Dikili'nin eski Belediye Başkanı Osman Özgüven ise, buraya Berçenek Şenliklerine katılmak için geldiklerini, bir önceki gün Termik Santral işçilerinin eylemine destek vermek istediklerini ancak yetkililerin engeline takıldıklarını söyledi. Özgüven konuşmasında, “Buraya gelmeden önce Termik Santralde eylem yapıldığını duyduk. İşçilere destek vermek için oraya gittik. Ancak yetkililer içeri girmemize mani oldular. İşçilere destek vermek amacıyla burada bulunduğumuzu söyledik .Uzun uğraşlar sonucunda içeri girdik. Biz buraya emekçilere destek olmak için geldik” dedi.
İKTİDAR SUYUMUZA GÖZ DİKTİ
Suların AKP hükümeti tarafından yeni yasa çıkarılarak satılmak istendiği söyleyen Özgüven; "İktidar suyumuza göz dikti. Dereler, göller, ırmaklar, kuyular satılmak isteniyor. Bunları şirketlere satma yolunu da buldular.
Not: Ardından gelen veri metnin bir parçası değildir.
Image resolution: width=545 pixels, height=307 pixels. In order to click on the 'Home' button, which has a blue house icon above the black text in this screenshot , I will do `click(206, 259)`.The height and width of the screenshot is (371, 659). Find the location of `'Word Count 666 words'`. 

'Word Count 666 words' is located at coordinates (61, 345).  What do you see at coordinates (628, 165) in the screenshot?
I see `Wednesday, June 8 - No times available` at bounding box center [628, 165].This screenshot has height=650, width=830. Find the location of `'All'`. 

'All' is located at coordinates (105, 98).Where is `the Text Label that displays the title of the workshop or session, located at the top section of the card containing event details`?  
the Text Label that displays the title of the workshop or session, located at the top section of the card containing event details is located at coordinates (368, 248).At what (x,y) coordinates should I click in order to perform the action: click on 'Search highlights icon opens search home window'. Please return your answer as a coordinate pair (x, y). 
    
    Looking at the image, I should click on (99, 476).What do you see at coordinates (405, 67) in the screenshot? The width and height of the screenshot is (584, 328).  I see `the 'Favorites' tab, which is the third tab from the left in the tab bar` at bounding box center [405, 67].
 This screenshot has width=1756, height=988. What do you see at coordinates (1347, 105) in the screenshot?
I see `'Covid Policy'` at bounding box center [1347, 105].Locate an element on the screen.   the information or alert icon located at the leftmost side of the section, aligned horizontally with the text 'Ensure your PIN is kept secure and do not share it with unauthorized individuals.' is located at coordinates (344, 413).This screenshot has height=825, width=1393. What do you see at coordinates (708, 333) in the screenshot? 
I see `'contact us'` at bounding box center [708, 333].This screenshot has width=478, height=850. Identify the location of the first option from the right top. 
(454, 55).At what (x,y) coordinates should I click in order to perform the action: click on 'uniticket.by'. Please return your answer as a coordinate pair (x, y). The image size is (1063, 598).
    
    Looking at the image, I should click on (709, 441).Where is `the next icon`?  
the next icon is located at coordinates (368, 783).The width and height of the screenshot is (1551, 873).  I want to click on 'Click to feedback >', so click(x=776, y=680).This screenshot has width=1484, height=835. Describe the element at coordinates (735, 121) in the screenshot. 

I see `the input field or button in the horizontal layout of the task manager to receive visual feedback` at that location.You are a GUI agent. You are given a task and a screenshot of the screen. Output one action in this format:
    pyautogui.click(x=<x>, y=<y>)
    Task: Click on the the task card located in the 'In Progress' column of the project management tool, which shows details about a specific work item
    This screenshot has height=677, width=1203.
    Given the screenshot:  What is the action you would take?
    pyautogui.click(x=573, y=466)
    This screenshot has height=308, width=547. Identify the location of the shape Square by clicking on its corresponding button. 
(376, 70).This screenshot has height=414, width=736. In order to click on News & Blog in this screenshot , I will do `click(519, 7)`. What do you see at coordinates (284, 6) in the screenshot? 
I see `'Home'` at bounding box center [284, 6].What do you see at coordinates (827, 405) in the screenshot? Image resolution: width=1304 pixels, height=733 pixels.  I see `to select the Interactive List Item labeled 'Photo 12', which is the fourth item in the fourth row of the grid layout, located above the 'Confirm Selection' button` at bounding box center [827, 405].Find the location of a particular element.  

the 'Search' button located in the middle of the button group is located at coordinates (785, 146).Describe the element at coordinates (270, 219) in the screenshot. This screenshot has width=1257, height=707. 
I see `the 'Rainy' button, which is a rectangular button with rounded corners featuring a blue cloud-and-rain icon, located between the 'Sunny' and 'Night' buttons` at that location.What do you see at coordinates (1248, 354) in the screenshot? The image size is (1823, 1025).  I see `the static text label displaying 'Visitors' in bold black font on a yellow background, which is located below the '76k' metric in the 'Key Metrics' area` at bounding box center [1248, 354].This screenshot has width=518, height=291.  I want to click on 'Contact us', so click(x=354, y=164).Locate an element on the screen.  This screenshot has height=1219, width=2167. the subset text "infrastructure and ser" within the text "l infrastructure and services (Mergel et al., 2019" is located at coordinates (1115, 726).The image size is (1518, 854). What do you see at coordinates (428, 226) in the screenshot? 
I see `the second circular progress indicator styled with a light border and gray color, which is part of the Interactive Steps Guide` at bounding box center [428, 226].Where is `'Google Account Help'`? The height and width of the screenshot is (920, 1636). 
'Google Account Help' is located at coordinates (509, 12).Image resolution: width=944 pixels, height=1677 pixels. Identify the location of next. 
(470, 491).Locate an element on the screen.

DSİ aracılığıyla, 49 yıllığına tüm su kaynaklarının tahsisini yapmaya hazırlanıyorlar. Su kanununu çıkararak geleceğimizi satacaklar. Suyumuzu tüketecekler. Su tükendikten sonra isyan etmek yerine, şimdiden isyan edersek suyumuzu koruruz ve onlara suyumuzu sattırmayız" dedi. Şimdiden isyanımızı başlatmamız gerekiyor diyen Özgüven; "Bir avuç egemenin suyumuzu satmalarına müsaade etmemeliyiz. Birlikte güç olmalıyız. Çünkü halk istemezse kimse bir şey yapamaz. Halkın önünde kimse duramaz. Zaman suyumuzu satanlara isyan zamanıdır" dedi. Özgüven ilçesinde suyun 13 tonunu 1 kuruş yaparak nasıl su tasarrufu sağlandığını da anlattı.
Şenliklerin akşam bölümünde ise Mustafa Tatlıtürk’ün seslendirdiği türküler eşliğinde doyasıya eğlenildi.